@tsing1226
2016-01-14T11:00:55.000000Z
字数 4656
阅读 1307
spark
- 解压软件
tar -zxf jdk-7u67-linux-x64.tar.gz -C /opt/modules/
- sudo vi /etc/profile
#JAVA_HOME
export JAVA_HOME=/opt/modules/jdk1.7.0_67
export PATH=$JAVA_HOME/bin:$PATH
source /etc/profile
验证JDK是否成功安装
$java -version
java version "1.7.0_67"
Java(TM) SE Runtime Environment (build 1.7.0_67-b01)
Java HotSpot(TM) 64-Bit Server VM (build 24.65-b04, mixed mode)
- 解压安装
tar -zxf apache-maven-3.0.5-bin.tar.gz -C /opt/modules/
- sudo vi /etc/profile
## MAEVN_HOME
export MAVEN_HOME=/opt/modules/apache-maven-3.0.5
export PATH=$MAVEN_HOME/bin:$PATH
source /etc/profile
mvn -version
Apache Maven 3.0.5 (r01de14724cdef164cd33c7c8c2fe155faf9602da; 2013-02-19 05:51:28-0800)

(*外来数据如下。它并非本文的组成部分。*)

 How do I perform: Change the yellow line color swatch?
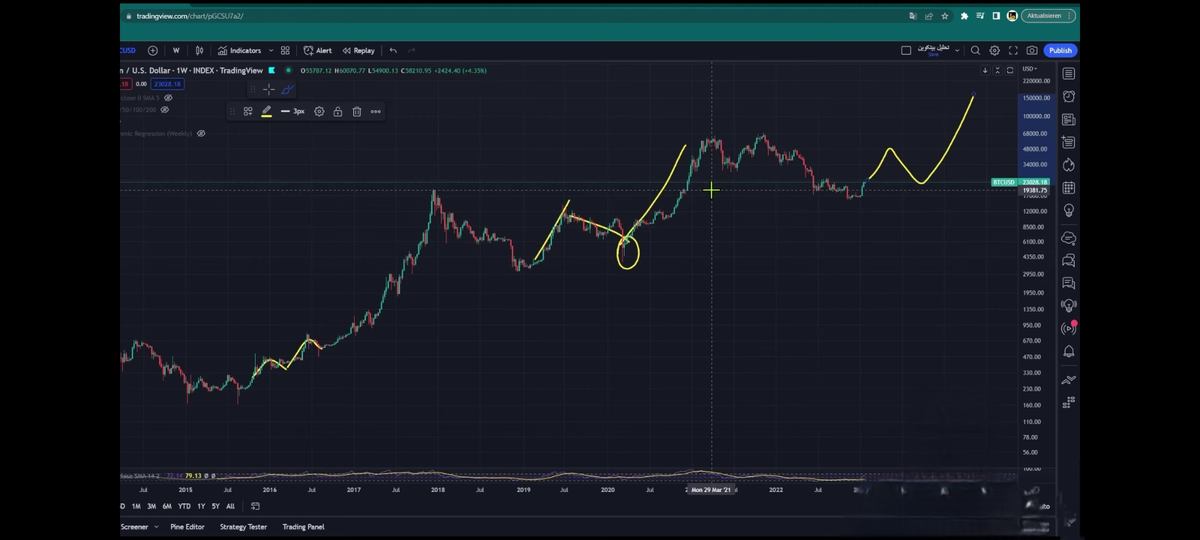tap(266, 112)
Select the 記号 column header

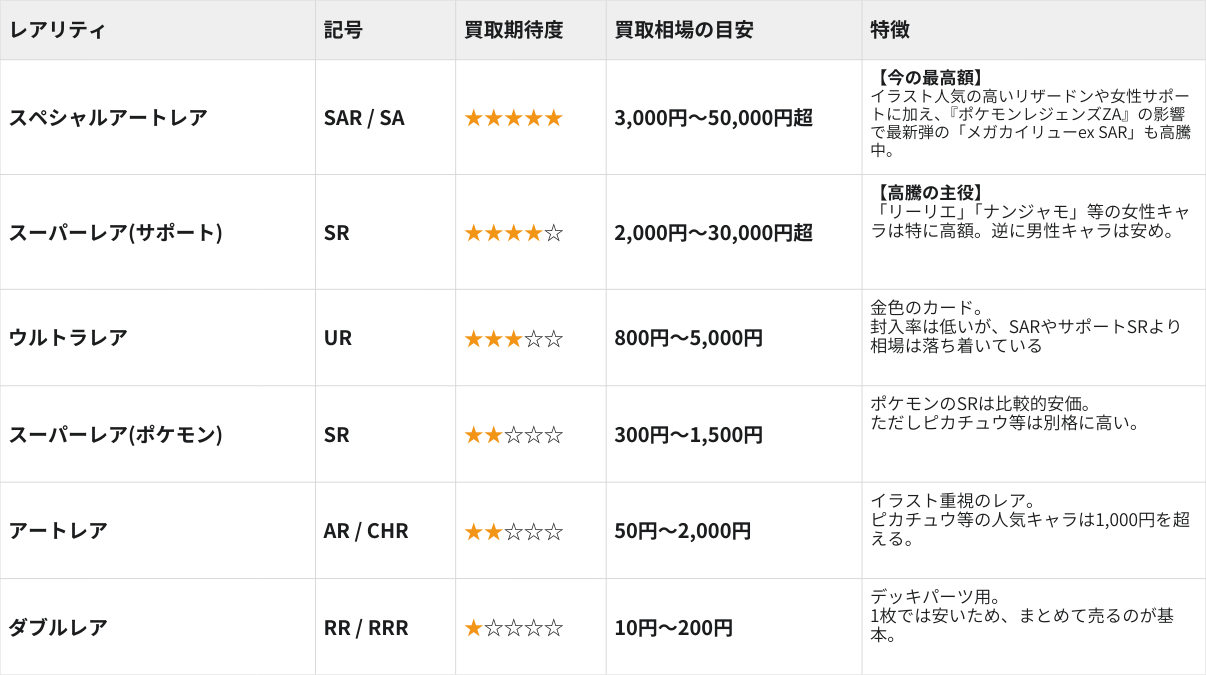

Maven home: /opt/modules/apache-maven-3.0.5
Java version: 1.7.0_67, vendor: Oracle Corporation
Java home: /opt/modules/jdk1.7.0_67/jre
Default locale: en_US, platform encoding: UTF-8
OS name: "linux", version: "2.6.32-358.el6.x86_64", arch: "amd64", family: "unix"
maven中央仓库的配置
- vim /opt/modules/apache-maven-3.0.5/conf/settings.xml
<mirror>
<id>nexus-osc</id>
<mirrorOf>*</mirrorOf>
<name>Nexus osc</name>
<url>http://maven.oschina.net/content/groups/public/</url>
</mirror>
- 解压安装Scala
tar -zxf scala-2.10.4.tgz -C /opt/modules/
- 配置环境变量
sudo vi /etc/profile
- 添加
##SCALA_HOME
export SCALA_HOME=/opt/modules/scala-2.10.4
export PATH=$SCALA_HOME/bin:$PATH
- 检测版本是否安装成功
scala -version
Scala code runner version 2.10.4 -- Copyright 2002-2013, LAMP/EPFL
下载地址:spark-1.3.0.tar.gz
tar -zxf spark-1.3.0.tar.gz -C /opt/modules/
export MAVEN_OPTS="-Xmx2g -XX:MaxPermSize=1024M -XX:ReservedCodeCacheSize=1024m"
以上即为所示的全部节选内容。